I can't describe how heartining that is to me. Because I'm used to other versions, like the one where he duets with Doc Watson at Newport Folk in 1963, where he just tears it up. Here's another version, featuring a couple other monsters of bluegrass. It's a fun thing, but it's a whole mess of notes, and I've not started the learning process on it, simply because it's a whole mess of notes.

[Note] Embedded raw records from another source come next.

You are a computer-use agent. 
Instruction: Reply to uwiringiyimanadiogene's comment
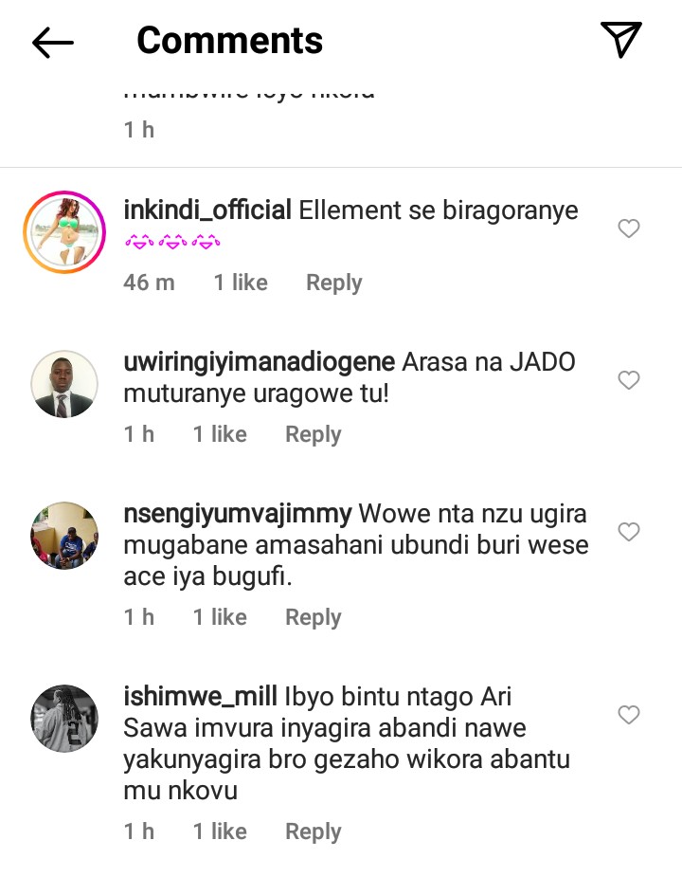pos(313,434)
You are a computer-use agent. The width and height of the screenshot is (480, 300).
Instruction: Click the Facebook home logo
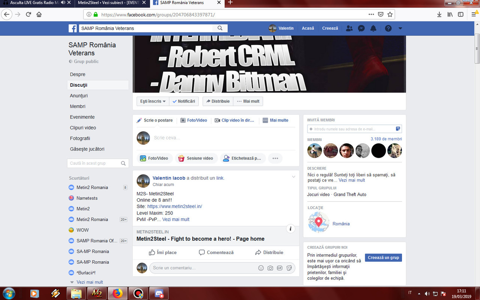(x=72, y=28)
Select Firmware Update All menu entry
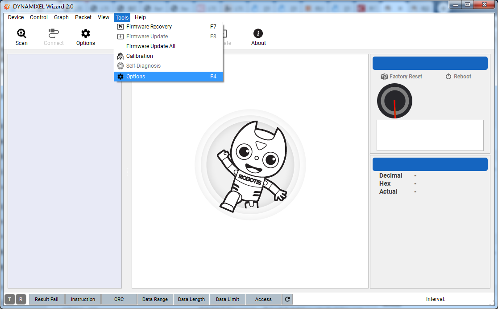This screenshot has width=498, height=309. click(151, 46)
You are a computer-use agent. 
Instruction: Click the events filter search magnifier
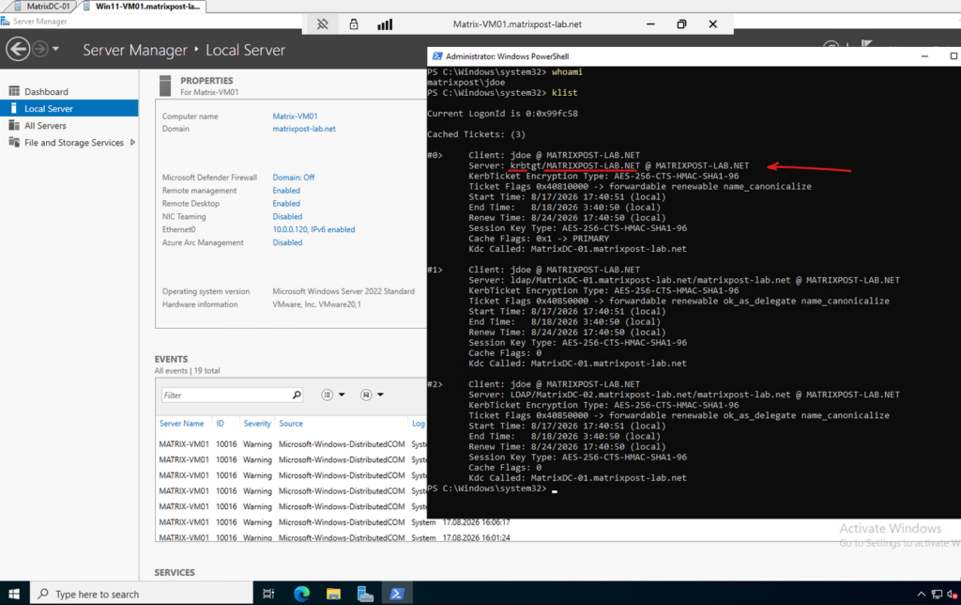point(297,396)
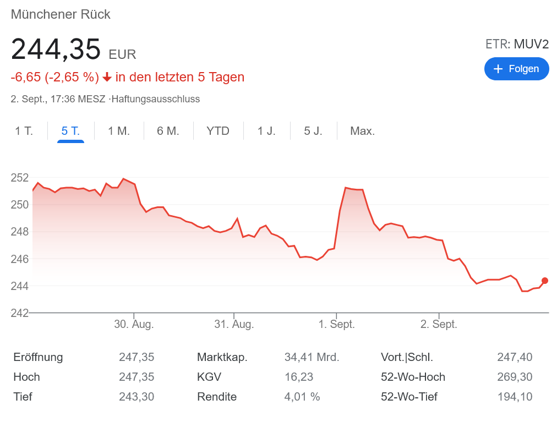Switch to the 1 M. range

(x=119, y=131)
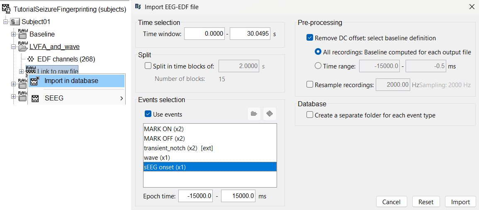The width and height of the screenshot is (479, 210).
Task: Select the Time range radio button
Action: pyautogui.click(x=318, y=66)
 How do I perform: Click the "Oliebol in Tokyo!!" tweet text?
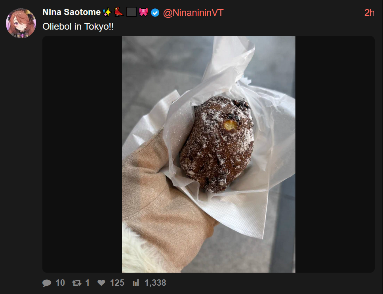coord(78,26)
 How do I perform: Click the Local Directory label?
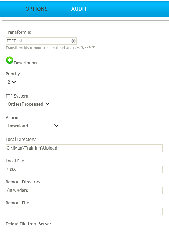[20, 140]
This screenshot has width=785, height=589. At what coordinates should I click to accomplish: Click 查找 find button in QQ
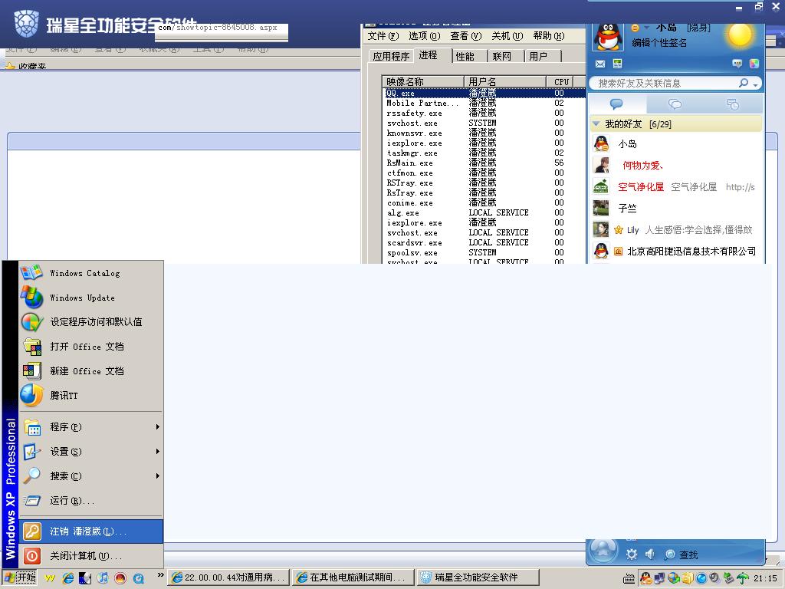pyautogui.click(x=681, y=554)
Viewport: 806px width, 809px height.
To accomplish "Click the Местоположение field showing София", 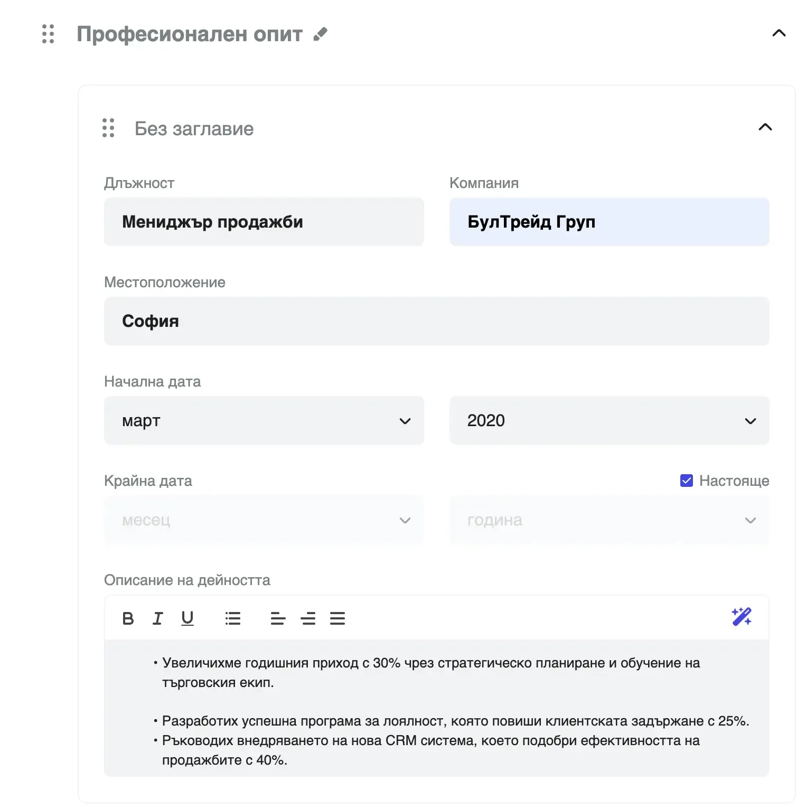I will pos(437,321).
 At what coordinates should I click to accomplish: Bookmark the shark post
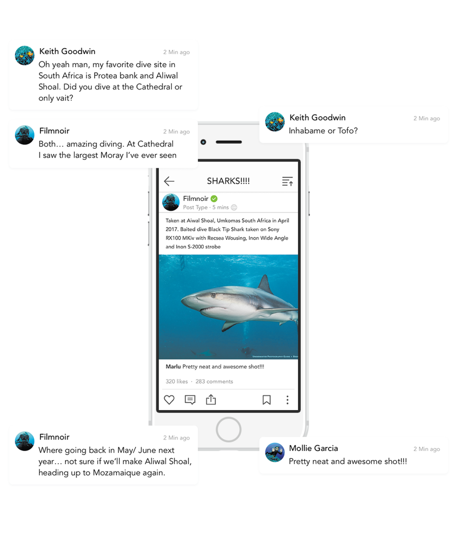(266, 400)
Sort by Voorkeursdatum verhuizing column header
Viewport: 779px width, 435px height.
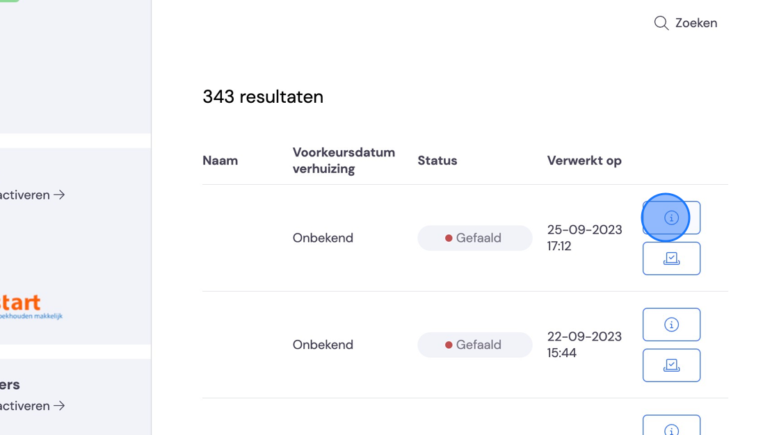point(344,161)
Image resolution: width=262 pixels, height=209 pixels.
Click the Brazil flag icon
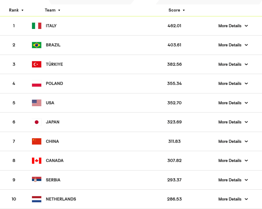coord(37,45)
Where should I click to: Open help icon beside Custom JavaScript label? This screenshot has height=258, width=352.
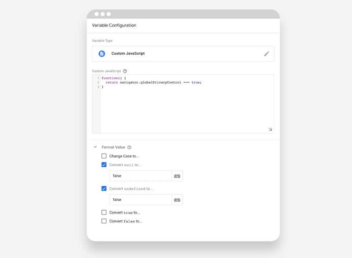[x=125, y=71]
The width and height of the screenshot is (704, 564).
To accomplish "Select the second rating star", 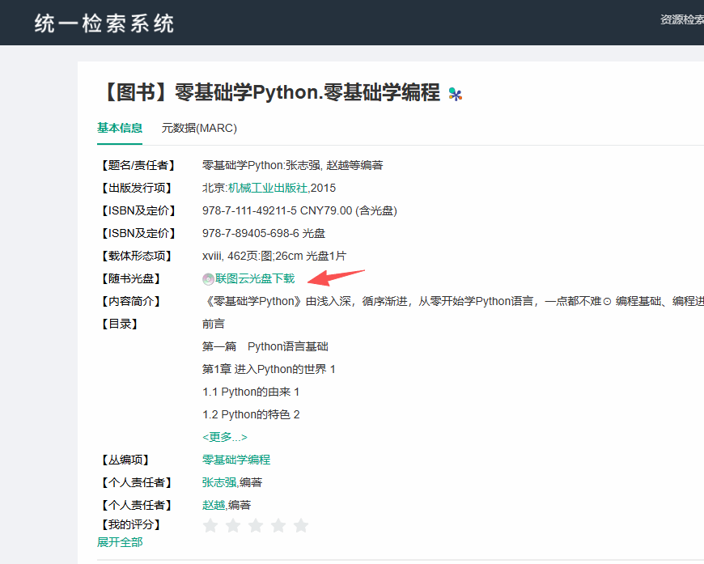I will 233,526.
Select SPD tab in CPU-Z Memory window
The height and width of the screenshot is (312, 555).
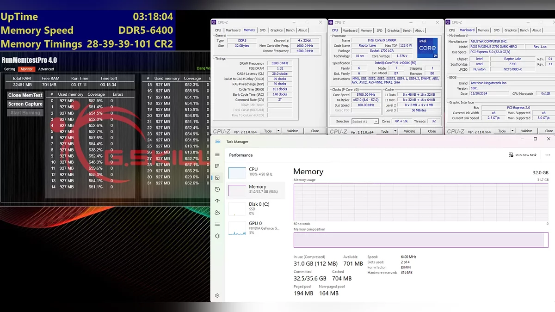(263, 30)
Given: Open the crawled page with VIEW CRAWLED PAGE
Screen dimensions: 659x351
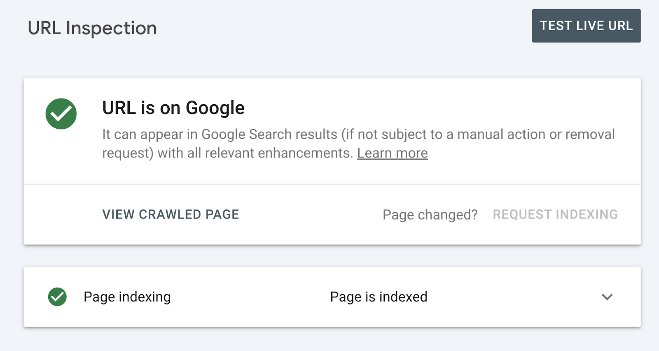Looking at the screenshot, I should (x=171, y=214).
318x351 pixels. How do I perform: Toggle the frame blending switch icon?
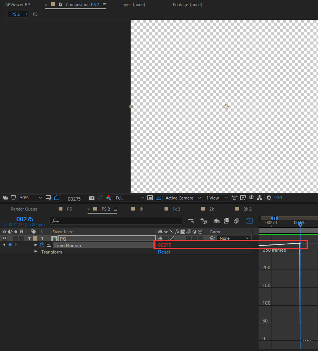226,221
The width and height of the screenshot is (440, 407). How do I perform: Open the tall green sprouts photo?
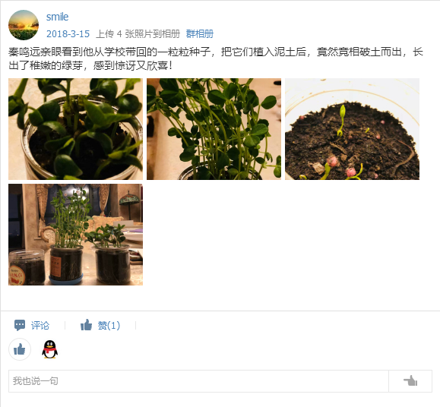[214, 129]
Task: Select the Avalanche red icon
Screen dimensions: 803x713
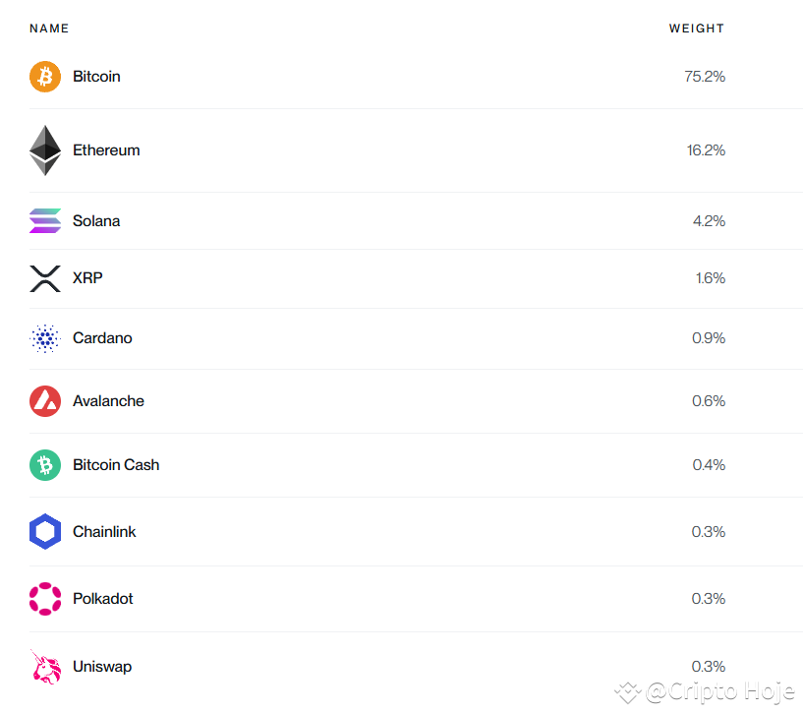Action: (45, 400)
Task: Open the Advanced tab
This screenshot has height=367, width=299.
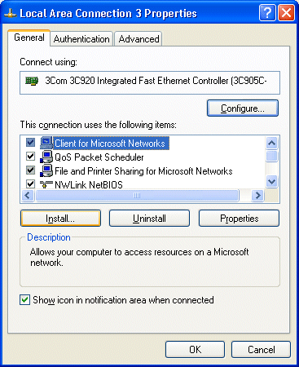Action: pyautogui.click(x=139, y=39)
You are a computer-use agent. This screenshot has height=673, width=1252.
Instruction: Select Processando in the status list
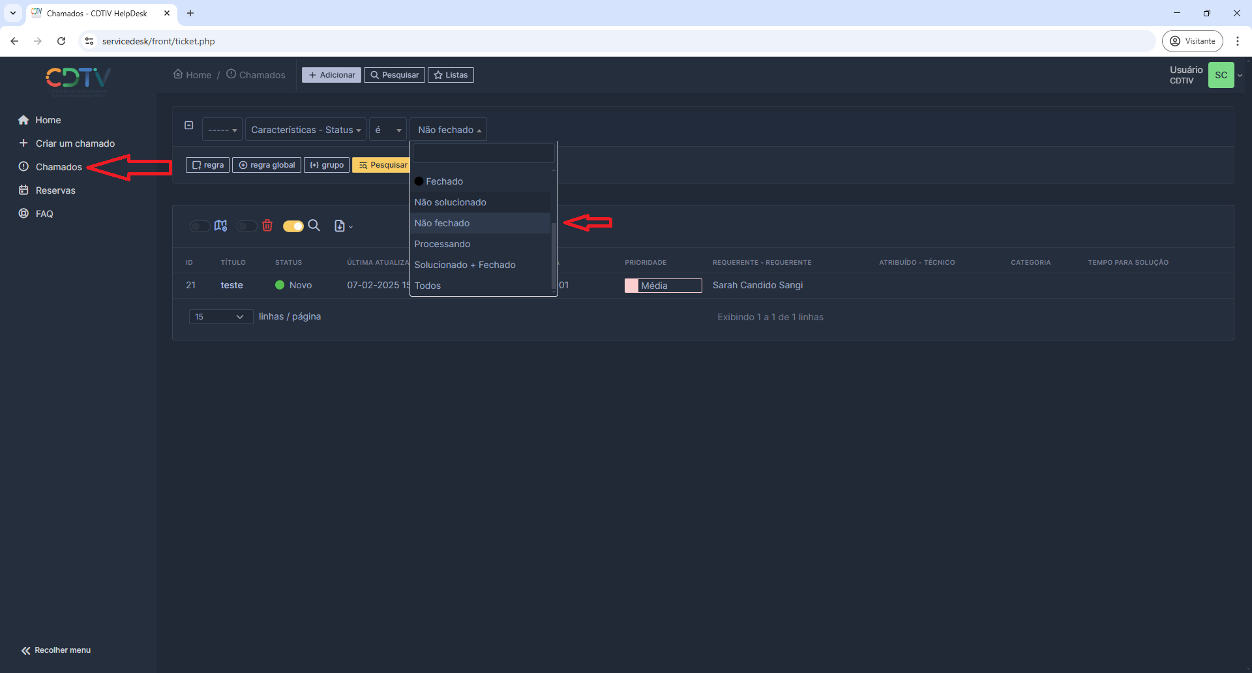pos(442,244)
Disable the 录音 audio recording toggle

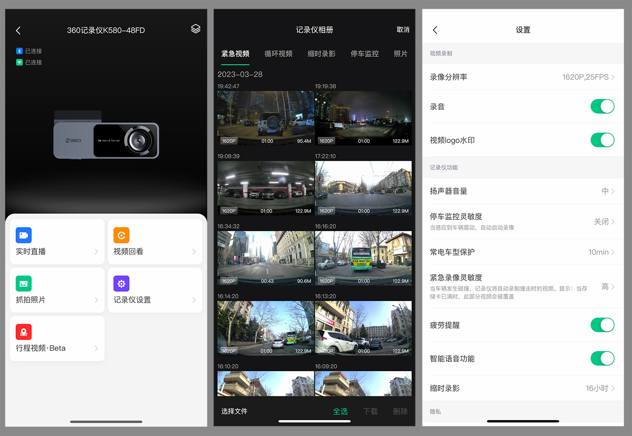coord(603,106)
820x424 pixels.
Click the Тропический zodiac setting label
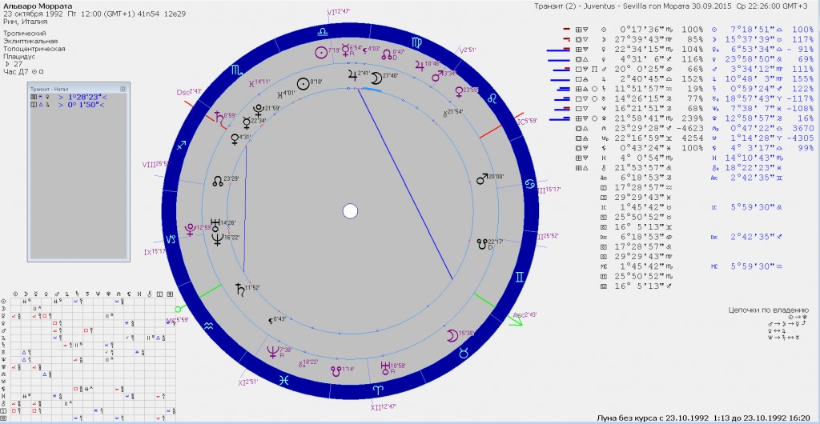24,34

Most any song you know, you know the best possible version. It's the one culled from 17 different tracks with punch-ins for the solos. It's the one from the ninth show from the world tour where they had a Record Plant mobile truck parked outside the venue every night. The song is perfect and cool because they worked hard at it. They had to work hard to get it right, and sometimes they just don't. Which means, if you work hard, you might play something jaw-droppingly awesome, too.

Saturday, March 1, 2008

I wear black on the outside because black is how I feeeeel on the inside....

That is a crappy cellphone pic of my #1, with new black control plate, knobs and black-white-black pickguard. Same old paint chips, but otherwise, it looks fierce to me.

She's a late 80s MIJ Telecaster that came (to me) with a MOTS pickguard that I simply didn't like. The pickguard was a five-hole, so right now, I have 2 screws that don't quite match up and three more where I don't have a screw. I should dig out the MOTS and do a head-to-head, because the new one forced back the control plate a little, so the screws aren't going in straight and true.

Allparts makes a black pickup cover for the neck PU, and Hiphot has the Trilogy bridge. I can make it all black. But I think I'll wait to make those changes until I have stacked humbuckers to stick in.